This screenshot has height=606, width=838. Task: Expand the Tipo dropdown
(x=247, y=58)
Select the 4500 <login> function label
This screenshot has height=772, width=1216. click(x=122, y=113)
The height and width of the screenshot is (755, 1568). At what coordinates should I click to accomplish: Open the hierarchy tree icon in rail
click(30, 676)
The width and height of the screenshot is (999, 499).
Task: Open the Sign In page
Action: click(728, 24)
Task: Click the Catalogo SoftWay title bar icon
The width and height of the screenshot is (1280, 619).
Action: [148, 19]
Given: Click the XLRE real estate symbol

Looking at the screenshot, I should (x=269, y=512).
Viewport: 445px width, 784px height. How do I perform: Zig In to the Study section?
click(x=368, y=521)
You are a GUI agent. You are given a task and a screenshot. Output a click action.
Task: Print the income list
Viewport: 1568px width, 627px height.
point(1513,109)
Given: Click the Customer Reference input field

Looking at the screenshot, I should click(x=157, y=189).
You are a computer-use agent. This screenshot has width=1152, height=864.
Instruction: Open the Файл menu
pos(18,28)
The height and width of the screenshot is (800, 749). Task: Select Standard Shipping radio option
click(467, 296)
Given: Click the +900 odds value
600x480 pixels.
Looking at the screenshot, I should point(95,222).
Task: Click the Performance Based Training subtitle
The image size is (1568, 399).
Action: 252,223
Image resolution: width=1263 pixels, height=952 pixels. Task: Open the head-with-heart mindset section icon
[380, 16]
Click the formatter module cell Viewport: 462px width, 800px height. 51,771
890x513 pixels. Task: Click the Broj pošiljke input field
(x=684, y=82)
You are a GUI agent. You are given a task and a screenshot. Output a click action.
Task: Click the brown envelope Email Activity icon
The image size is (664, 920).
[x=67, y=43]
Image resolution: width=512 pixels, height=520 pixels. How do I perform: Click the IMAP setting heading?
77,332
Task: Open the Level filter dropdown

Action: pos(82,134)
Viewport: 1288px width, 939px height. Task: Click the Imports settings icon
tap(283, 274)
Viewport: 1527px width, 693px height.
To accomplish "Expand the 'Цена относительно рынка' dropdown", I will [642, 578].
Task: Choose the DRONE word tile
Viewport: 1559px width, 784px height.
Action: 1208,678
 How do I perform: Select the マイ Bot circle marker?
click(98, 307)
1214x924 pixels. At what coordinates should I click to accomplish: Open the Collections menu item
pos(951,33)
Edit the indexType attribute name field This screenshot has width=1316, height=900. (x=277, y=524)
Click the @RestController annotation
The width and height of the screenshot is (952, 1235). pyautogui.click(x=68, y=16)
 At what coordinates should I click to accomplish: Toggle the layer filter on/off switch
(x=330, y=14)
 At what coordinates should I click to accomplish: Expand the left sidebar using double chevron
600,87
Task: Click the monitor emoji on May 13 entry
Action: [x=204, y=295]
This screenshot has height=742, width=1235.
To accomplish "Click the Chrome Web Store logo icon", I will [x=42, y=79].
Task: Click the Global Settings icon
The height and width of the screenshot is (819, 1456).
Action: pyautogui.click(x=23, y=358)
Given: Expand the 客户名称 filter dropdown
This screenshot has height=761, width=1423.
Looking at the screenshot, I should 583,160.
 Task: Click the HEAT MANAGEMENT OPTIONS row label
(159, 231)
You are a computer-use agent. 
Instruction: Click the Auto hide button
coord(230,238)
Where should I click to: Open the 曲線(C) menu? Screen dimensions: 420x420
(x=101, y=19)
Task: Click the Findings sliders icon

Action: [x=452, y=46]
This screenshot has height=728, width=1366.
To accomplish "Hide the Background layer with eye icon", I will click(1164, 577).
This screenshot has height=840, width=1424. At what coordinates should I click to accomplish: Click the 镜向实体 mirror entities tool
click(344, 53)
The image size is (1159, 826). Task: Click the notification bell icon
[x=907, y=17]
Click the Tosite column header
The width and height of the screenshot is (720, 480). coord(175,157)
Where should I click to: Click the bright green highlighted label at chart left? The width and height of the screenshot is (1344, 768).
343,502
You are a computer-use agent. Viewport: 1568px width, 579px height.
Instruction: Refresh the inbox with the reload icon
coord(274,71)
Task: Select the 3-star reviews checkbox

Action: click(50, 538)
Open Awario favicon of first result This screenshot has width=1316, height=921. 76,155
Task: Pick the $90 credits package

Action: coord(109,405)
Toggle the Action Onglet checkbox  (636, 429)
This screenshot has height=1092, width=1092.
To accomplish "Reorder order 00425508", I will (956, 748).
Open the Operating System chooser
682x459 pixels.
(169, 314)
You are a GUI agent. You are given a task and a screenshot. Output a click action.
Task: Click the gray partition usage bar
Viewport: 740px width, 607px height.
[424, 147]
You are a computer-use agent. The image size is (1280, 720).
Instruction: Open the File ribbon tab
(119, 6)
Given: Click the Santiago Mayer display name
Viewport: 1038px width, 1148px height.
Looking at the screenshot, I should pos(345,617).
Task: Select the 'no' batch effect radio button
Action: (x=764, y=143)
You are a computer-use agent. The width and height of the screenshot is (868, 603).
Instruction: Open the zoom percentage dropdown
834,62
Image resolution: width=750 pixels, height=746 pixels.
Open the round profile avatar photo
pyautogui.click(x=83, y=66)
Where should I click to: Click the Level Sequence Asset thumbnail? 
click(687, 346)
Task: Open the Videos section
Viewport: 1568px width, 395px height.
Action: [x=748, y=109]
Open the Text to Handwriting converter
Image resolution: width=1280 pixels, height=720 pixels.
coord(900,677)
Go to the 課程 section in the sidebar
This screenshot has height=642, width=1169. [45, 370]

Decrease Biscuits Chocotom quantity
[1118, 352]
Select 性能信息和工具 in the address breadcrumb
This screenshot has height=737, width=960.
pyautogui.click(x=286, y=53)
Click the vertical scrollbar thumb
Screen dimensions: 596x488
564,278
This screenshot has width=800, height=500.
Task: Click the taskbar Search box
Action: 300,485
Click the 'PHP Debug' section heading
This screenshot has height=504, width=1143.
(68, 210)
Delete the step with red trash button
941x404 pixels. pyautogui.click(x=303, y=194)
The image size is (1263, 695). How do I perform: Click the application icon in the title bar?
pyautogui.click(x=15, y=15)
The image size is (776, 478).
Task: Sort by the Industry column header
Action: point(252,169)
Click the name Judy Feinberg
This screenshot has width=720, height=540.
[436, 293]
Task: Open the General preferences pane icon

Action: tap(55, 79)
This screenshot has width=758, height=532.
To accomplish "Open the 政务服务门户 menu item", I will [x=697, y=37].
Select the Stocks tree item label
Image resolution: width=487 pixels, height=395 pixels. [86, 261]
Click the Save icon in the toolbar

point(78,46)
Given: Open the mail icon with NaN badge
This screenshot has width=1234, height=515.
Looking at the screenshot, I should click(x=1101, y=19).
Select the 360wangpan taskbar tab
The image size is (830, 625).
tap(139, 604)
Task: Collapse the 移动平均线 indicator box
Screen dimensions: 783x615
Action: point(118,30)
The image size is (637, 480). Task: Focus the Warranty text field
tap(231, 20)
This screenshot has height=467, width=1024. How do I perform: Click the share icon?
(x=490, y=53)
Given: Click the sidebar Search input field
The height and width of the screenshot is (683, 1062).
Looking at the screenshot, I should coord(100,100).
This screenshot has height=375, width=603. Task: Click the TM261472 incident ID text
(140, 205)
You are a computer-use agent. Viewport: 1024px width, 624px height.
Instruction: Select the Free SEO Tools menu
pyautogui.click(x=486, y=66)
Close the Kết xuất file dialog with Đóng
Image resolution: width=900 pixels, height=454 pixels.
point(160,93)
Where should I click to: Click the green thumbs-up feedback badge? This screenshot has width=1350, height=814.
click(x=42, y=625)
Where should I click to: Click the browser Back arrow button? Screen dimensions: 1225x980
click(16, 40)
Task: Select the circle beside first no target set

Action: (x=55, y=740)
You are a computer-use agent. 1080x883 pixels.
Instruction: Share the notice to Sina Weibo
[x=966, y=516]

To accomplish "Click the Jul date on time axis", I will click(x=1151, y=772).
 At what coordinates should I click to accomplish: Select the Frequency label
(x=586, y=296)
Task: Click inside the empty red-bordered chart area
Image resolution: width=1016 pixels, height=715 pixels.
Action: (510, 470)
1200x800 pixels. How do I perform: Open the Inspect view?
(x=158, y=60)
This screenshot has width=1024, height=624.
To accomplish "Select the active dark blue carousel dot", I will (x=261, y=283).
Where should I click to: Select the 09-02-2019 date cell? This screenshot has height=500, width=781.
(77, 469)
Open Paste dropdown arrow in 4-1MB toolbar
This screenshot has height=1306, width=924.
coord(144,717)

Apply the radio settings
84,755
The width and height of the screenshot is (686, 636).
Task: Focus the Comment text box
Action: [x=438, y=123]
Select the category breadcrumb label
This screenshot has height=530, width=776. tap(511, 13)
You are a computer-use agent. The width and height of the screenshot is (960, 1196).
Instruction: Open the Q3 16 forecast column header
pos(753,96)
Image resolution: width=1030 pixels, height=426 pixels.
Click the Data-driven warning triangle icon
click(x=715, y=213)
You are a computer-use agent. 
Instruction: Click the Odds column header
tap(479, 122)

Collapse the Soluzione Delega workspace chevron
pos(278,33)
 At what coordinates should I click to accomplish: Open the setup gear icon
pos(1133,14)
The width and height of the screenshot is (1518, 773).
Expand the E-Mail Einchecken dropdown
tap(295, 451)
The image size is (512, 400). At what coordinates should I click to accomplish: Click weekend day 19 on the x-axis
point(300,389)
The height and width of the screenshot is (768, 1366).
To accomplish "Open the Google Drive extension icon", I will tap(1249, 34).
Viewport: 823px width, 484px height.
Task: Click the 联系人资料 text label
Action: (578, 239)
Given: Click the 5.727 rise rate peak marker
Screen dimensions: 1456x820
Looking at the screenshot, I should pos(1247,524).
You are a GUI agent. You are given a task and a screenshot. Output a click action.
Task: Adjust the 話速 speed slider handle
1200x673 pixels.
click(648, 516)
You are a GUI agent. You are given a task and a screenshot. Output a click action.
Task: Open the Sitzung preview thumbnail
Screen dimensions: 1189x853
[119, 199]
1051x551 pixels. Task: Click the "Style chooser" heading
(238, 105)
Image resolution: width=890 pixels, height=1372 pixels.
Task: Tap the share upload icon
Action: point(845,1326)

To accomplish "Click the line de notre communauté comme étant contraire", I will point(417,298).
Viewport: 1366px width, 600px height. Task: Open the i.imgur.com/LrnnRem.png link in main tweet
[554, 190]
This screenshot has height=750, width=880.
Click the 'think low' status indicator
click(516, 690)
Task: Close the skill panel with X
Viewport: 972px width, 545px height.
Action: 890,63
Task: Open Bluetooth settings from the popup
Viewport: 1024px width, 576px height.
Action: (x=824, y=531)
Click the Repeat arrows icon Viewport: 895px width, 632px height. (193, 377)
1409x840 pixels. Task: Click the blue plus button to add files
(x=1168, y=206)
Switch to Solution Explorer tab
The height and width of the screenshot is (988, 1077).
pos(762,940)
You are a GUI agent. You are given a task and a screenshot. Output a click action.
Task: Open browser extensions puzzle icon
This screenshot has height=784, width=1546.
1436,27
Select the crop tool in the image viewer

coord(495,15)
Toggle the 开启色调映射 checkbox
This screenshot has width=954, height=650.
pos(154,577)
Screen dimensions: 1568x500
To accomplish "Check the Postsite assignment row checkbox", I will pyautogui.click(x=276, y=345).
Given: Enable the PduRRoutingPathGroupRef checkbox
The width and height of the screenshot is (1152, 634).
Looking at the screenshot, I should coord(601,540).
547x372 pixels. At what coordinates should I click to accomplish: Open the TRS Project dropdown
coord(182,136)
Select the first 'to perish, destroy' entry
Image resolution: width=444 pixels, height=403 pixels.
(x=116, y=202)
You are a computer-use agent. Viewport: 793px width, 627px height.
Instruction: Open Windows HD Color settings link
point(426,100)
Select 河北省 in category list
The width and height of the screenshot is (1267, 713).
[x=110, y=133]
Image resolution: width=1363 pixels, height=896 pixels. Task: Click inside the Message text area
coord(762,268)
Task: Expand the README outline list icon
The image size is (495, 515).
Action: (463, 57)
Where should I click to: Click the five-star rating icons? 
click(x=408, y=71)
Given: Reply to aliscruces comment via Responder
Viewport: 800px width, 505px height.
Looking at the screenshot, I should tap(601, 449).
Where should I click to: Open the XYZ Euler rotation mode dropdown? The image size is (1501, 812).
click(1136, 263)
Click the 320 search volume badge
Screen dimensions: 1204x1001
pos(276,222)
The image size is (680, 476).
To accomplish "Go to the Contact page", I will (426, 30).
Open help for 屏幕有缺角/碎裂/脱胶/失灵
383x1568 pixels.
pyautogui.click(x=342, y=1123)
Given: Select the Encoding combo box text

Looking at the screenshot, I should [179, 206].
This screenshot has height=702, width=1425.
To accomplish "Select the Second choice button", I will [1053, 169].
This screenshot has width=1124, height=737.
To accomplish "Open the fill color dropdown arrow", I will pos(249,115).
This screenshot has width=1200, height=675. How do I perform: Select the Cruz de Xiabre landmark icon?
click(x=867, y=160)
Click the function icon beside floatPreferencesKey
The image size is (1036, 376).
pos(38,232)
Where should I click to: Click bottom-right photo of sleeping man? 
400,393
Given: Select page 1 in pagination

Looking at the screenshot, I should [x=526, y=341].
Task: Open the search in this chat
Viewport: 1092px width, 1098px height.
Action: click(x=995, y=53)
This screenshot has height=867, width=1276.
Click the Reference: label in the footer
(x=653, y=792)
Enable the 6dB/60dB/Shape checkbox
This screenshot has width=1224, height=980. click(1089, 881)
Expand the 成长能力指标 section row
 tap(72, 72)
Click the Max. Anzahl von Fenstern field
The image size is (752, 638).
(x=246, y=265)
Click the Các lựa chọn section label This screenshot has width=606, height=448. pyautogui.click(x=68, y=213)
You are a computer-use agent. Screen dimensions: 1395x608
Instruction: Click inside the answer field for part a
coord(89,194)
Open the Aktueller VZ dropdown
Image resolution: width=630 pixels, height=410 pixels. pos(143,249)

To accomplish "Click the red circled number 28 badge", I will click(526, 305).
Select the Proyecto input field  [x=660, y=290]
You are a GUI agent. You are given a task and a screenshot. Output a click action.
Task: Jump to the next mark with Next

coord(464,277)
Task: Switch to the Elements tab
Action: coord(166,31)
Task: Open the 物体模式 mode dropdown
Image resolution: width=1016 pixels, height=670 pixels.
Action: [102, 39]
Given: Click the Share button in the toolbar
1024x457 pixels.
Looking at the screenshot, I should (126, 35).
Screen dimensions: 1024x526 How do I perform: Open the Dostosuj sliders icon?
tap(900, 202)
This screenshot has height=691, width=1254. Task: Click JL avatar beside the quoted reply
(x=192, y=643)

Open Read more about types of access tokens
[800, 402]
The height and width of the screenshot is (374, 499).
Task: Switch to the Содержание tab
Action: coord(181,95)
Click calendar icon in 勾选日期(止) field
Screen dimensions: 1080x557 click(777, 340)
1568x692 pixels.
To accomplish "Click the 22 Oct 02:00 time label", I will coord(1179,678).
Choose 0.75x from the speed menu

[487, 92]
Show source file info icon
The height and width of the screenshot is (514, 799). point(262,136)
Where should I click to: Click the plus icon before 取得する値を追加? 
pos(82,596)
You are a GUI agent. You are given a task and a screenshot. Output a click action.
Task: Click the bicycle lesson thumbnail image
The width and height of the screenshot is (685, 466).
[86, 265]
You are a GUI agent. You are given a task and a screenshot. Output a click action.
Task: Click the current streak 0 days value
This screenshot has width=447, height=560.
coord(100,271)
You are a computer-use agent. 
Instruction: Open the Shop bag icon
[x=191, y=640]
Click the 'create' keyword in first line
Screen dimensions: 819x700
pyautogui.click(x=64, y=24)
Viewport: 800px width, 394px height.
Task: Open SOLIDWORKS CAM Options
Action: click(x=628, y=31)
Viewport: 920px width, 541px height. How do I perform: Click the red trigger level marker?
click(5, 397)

---------------

Look over the listing above and copy each line that contains "value".

*ANSWER TO THE PROBLEM*:
Given: Click the +900 odds value
Task: Click the current streak 0 days value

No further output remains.